Extracted data:

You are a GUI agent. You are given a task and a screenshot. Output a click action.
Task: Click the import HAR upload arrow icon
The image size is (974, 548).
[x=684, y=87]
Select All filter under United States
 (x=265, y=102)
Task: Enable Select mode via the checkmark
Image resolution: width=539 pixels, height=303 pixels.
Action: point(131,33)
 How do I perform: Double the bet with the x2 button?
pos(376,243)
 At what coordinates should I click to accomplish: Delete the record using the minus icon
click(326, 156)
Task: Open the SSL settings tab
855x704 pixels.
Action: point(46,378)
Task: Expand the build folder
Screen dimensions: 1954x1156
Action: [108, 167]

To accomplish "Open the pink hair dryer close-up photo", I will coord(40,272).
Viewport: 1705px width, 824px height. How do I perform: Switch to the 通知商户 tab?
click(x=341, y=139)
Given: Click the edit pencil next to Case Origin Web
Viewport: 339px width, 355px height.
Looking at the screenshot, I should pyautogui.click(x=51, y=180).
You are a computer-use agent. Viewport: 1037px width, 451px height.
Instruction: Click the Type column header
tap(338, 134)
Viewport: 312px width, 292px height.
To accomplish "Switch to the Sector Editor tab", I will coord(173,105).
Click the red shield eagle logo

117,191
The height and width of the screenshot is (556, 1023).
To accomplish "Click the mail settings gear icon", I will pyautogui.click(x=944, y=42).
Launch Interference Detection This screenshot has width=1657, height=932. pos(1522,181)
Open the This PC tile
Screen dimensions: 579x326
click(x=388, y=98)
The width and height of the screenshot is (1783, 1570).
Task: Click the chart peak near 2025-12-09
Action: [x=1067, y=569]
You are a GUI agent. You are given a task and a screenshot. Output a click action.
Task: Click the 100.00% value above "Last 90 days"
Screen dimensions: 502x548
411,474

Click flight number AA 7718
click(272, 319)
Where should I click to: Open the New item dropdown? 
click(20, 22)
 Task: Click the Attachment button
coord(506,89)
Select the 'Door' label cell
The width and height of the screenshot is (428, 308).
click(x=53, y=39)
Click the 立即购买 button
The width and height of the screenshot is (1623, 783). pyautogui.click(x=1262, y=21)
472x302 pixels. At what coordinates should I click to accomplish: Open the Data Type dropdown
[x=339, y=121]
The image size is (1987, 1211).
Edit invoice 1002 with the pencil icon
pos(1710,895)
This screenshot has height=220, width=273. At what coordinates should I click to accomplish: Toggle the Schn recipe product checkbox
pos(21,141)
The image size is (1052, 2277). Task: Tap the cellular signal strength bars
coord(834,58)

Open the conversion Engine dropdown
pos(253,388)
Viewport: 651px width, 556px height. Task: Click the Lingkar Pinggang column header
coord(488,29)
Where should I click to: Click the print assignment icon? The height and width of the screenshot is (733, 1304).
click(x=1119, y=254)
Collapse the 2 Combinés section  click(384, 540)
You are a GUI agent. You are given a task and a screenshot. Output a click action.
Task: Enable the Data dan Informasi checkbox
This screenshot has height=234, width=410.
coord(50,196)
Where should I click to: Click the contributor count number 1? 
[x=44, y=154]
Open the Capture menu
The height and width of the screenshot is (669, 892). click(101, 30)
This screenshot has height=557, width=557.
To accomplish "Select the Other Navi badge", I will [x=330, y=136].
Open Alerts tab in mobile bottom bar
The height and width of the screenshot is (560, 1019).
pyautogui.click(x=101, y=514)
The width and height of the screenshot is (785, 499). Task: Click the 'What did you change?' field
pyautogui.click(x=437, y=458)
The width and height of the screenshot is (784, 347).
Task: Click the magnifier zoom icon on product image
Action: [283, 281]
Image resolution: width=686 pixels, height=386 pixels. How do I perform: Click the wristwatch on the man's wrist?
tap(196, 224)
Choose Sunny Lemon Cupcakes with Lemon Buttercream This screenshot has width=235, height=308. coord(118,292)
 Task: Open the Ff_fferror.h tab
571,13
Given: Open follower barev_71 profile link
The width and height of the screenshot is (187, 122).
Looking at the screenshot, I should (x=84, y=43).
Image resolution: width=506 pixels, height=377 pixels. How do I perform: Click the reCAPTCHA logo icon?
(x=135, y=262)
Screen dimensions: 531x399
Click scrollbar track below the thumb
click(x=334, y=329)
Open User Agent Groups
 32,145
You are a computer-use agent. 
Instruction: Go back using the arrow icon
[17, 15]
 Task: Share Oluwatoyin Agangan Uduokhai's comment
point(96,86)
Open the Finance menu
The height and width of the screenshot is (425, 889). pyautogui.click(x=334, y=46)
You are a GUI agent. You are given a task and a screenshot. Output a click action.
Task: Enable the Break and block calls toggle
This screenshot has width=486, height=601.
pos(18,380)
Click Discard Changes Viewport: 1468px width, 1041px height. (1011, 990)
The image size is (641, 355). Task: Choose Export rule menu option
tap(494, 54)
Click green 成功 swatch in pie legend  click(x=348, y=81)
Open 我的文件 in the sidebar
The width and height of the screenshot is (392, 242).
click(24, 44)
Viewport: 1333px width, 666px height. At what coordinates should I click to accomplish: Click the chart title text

What the exercise asks:
Recast the material from the line with "Task: Expand the build folder" up to and including the line with "should pyautogui.click(x=51, y=180)." as a two-column CSV headed instruction and response. Give one row per instruction and its answer, with each field quoted and any line breaks replaced by spaces.

Expected output:
instruction,response
"Task: Expand the build folder Screen dimensions: 1954x1156","Action: [108, 167]"
"To accomplish ""Open the pink hair dryer close-up photo"",","I will coord(40,272)."
"Viewport: 1705px width, 824px height. How do I perform: Switch to the 通知商户 tab?","click(x=341, y=139)"
"Given: Click the edit pencil next to Case Origin Web Viewport: 339px width, 355px height.","Looking at the screenshot, I should pyautogui.click(x=51, y=180)."